Here’s the rest of the story.
Back during the Bush(2)-era FCC, the Commission agreed with the cable industry that cable modem Internet access wasn’t a basic “telecommunications” service because pure transport hadn’t been sold separately by them. By integrating transport with other services (like hosting and caching), the cable industry had deregulated itself.
Then the Supreme Court deferred to the Commission’s classification of cable modem services in 2005 (Brand X). Justice Scalia characterized the Commission’s argument for deregulation as “[W]hat the Commission hath given, the Commission may well take away – unless it doesn’t.”
Right after the Brand X decision came down, the Commission announced that it was deregulating DSL access to the internet as well.
For both of these steps, the Commission decided to place internet access under what it called its “Title I” ancillary jurisdiction. It could have decided not to apply some elements of Title II common carrier jurisdiction instead (“forbearance”), but it didn’t take that path.
These decisions left the providers of high-speed internet access free to discriminate in any way they chose.
Around the same time, there was further consolidation in the telephone services market. SBC merged with AT&T and took the AT&T name; Verizon merged with MCI.
Internet access, meanwhile, continued to replace telephone as Americans’ general-purpose communications network.
When Comcast in the fall of 2007 started throttling BitTorrent, the Commission declared that this amounted to unreasonable network management. It said that its authority to issue this kind of declaration came from its ancillary Title I jurisdiction. Now the DC Circuit has signaled that it is likely to find that the Commission didn’t have the authority it claimed under Title I to say anything about what Comcast had done.

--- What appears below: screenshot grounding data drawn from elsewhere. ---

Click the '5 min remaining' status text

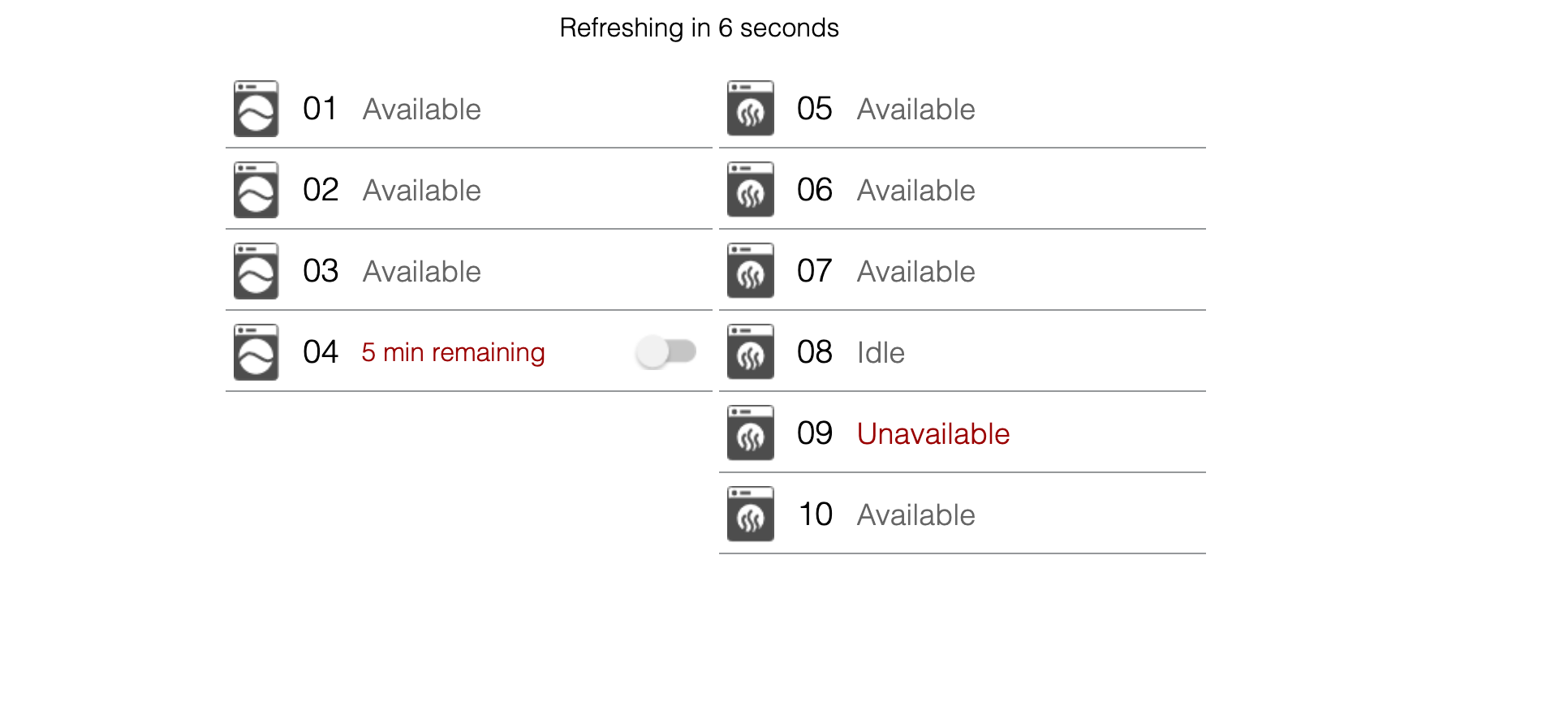[x=453, y=352]
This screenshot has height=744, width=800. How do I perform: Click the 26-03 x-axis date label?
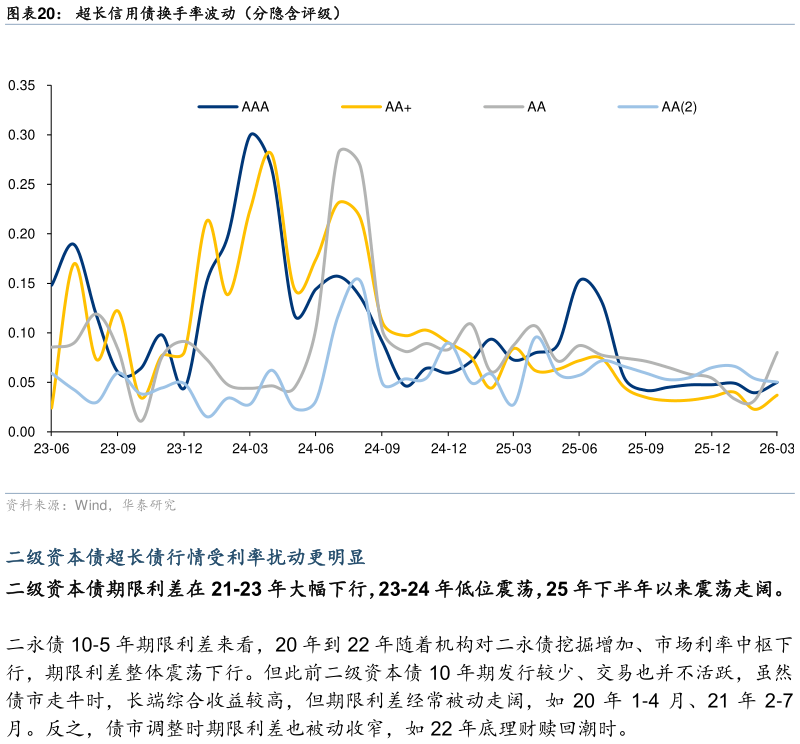coord(777,450)
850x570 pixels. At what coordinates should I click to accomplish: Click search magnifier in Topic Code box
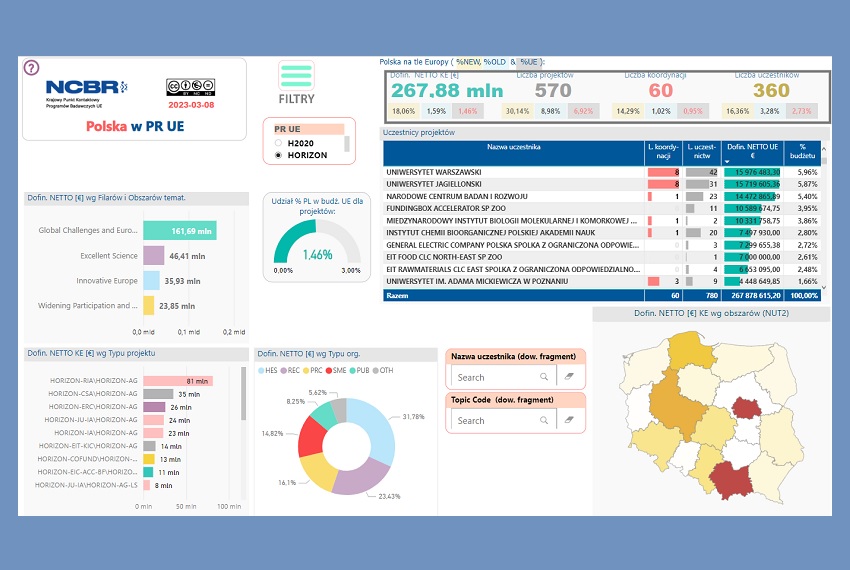coord(543,421)
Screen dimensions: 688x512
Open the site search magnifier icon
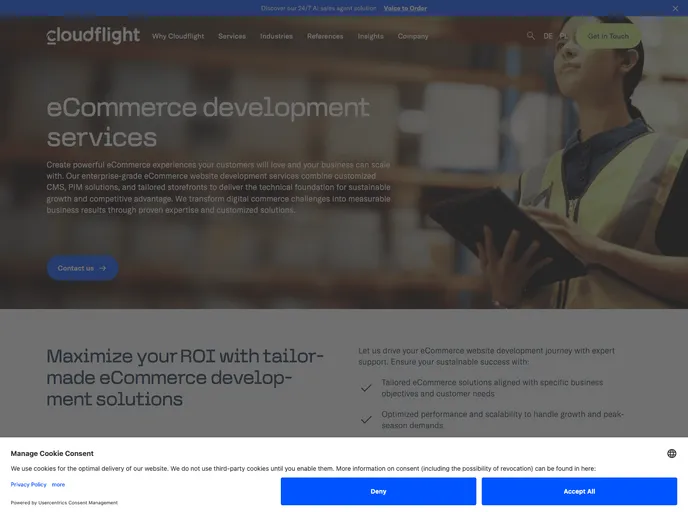point(531,36)
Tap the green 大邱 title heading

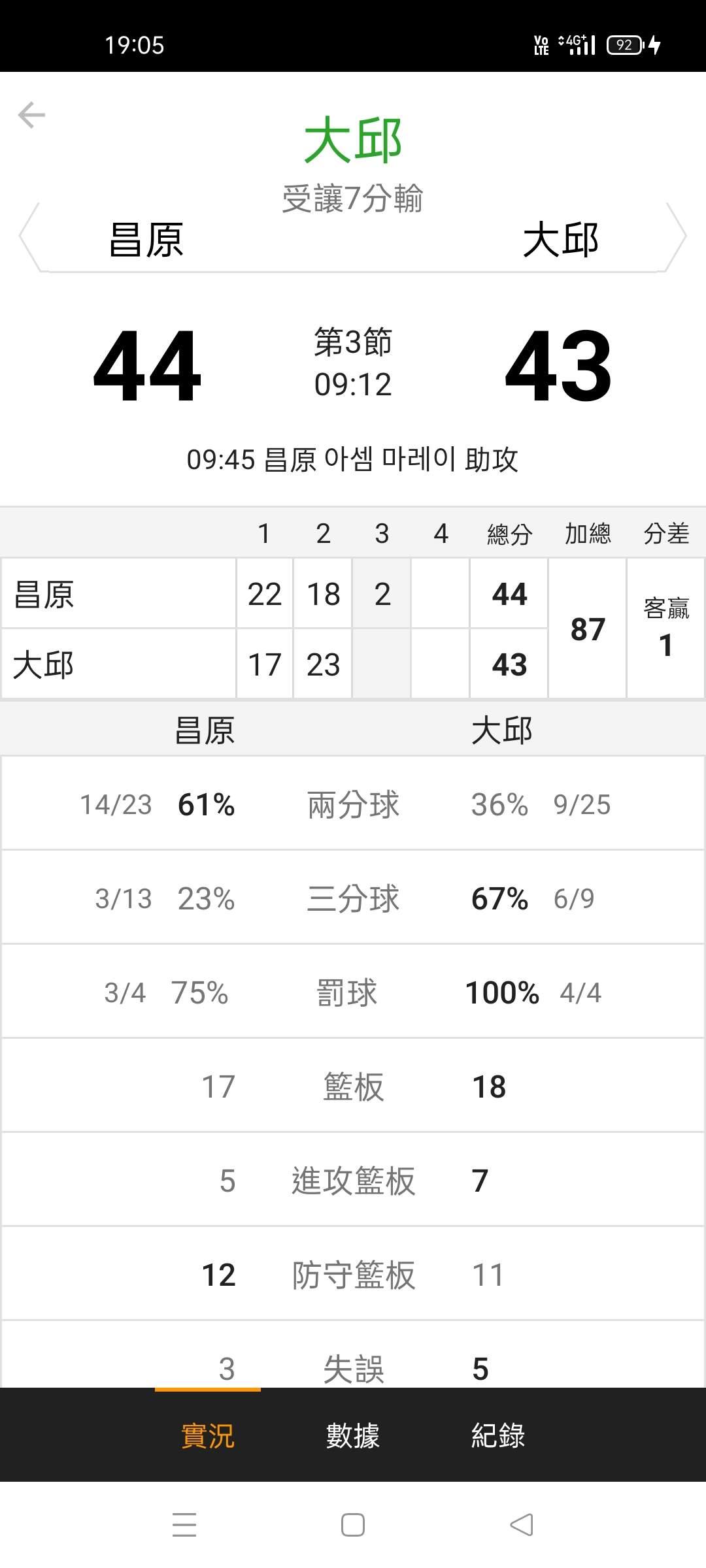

This signal has caused a good deal of consternation in many quarters. Now what? Where does the FCC’s authority to say anything about the basic transmission of Internet communications come from? If the FCC lacks this authority, can it say anything about universal service obligations shifting to support high-speed internet access, or anything else having to do with transmission?
That’s where we are today. The FCC could re-classify high-speed Internet access as a Title II service. There is no longer a nondiscriminatory basic network to which Internet access attaches – this basic assumption behind the earlier classification decision has disappeared. Internet access itself is the basic network. And internet access is no longer inextricably intertwined with other services, like email, hosting, or domain name lookup services – this second assumption behind the earlier classification has also disappeared.
The incumbents suggest that such a reclassification would necessarily affect all of the online services that use transmission – like nytimes.com, or eBay, or Google. Responses to the incumbents’ letter say that the FCC could instead leave online services in the “enhanced” nonregulated bucket while being clear that transmission via a general purpose, interactive network is different. And “forbearance” is an available route to avoid imposition of unnecessary regulation on the transmission layer under Title II.